◆ **O que fazer**
a. Responda com base no texto sobre a Agência Mural:
(i) Quantos prêmios de jornalismo foram conquistados só em 2024?
(ii) Quem é a correspondente de Paraisópolis que ficou entre os mais admirados?
(iii) Quantos anos a Agência Mural comemorou?
b. Edite o texto sobre a Agência Mural: reproduza o trecho que vai de "É o resultado" até "voz das periferias.", inclusive, substituindo "quebradas" por "comunidades".

◆ **Texto fornecido**
——————

Já são nada mais nada menos do que seis prêmios de jornalismo só em 2024. Mas não para por aí: jornalistas da Mural foram destaque no Prêmio +Admirados Jornalistas Negros e Negras da Imprensa, promovido pelo Jornalistas&Cia. Glória Maria, correspondente de Paraisópolis, e o fotojornalista Léu Britto ficaram entre os mais admirados. Também rolou indicação de muralista e outros repórteres que passaram por aqui.
É o resultado de um trabalho coletivo, à várias mãos e pautado pelo jornalismo de interesse público.
A Agência Mural comemorou seus 14 anos na vanguarda da comunicação nas, pelas e para as quebradas da Grande São Paulo! Sempre com a missão de ajudar a romper estereótipos, democratizar a comunicação e ampliar a voz das periferias.

——————

◆ **Dados fornecidos**
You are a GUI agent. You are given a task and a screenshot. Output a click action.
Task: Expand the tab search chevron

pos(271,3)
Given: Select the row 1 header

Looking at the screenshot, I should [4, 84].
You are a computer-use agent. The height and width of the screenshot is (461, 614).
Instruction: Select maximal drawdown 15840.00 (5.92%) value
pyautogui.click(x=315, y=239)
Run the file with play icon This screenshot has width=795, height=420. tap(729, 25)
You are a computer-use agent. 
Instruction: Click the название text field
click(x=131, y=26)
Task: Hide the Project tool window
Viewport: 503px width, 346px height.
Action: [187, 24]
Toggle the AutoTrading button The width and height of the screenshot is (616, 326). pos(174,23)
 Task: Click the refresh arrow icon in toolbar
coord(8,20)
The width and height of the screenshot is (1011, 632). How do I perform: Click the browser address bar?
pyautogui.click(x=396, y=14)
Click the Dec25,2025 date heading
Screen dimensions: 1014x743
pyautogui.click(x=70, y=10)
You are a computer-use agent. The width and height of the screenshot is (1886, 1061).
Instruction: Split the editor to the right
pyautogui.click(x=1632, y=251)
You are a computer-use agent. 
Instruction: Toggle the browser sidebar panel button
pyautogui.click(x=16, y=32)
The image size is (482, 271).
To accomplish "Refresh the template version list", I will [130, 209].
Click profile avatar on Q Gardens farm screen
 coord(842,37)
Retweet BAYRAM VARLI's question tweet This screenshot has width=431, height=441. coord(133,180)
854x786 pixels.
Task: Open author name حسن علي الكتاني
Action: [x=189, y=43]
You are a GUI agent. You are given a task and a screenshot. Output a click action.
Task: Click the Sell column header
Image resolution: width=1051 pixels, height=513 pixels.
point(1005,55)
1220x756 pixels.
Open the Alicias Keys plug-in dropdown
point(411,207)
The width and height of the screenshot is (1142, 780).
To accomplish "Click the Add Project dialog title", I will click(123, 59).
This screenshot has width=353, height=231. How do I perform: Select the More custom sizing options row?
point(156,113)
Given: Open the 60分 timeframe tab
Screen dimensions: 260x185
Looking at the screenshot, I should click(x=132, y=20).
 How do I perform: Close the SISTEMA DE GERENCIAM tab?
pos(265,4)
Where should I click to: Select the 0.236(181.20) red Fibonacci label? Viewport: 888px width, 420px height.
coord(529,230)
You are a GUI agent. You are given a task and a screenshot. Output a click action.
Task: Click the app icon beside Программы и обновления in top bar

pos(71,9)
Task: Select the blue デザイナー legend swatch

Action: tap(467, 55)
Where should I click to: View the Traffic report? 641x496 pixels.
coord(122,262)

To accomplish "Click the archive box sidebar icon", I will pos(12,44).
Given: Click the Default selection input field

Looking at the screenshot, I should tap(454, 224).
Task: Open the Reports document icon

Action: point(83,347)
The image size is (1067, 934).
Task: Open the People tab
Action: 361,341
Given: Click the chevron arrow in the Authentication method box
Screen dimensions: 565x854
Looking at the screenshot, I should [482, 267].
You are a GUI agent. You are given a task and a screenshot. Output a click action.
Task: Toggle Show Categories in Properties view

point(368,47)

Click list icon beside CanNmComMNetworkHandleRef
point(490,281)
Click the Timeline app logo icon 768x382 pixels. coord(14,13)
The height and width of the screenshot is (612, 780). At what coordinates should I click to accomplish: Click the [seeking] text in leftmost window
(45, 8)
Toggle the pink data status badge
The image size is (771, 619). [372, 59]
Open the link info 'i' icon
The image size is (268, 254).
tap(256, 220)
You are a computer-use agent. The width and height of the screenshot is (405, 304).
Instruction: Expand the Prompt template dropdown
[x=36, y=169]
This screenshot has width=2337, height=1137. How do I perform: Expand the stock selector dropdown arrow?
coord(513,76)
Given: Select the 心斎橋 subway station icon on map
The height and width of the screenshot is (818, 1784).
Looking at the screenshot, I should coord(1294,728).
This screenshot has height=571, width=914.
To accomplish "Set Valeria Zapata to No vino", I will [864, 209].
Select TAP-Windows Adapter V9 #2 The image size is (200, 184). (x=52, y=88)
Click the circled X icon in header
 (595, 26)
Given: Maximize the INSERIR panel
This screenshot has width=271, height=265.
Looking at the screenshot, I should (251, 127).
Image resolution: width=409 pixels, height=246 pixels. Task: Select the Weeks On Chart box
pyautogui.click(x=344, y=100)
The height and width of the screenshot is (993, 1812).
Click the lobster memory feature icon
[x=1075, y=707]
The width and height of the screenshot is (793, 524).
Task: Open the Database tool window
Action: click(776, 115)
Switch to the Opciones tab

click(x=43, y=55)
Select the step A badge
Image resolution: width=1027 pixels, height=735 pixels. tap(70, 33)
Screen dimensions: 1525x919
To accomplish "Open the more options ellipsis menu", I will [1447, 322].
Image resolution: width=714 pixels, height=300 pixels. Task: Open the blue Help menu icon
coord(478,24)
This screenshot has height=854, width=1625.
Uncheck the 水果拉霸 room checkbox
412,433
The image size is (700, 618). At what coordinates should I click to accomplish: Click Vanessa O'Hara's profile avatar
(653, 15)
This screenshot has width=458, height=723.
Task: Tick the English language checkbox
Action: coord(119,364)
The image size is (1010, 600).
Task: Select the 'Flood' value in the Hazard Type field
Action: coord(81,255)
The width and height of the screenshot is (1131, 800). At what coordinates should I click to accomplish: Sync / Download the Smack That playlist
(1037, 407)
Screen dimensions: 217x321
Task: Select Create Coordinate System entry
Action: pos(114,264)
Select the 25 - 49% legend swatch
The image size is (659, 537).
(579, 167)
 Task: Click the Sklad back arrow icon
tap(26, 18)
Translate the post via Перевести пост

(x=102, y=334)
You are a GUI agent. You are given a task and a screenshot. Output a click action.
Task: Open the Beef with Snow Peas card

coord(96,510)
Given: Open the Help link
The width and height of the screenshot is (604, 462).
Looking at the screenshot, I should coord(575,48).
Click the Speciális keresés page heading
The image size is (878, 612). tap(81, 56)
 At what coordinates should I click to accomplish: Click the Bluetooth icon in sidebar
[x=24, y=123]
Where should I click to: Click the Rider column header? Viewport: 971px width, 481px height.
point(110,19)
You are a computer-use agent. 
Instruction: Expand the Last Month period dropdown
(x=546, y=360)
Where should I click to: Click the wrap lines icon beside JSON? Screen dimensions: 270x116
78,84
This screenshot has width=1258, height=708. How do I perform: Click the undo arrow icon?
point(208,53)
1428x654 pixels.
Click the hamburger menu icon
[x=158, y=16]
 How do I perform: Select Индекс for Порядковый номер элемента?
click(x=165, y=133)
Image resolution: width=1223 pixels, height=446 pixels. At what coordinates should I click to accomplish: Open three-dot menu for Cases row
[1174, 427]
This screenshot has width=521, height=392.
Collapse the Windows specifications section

——————

◆ **Respostas do exercício**
a.
(i) Seis.
(ii) Glória Maria.
(iii) 14 anos.

b.
É o resultado de um trabalho coletivo, à várias mãos e pautado pelo jornalismo de interesse público.
A Agência Mural comemorou seus 14 anos na vanguarda da comunicação nas, pelas e para as comunidades da Grande São Paulo! Sempre com a missão de ajudar a romper estereótipos, democratizar a comunicação e ampliar a voz das periferias.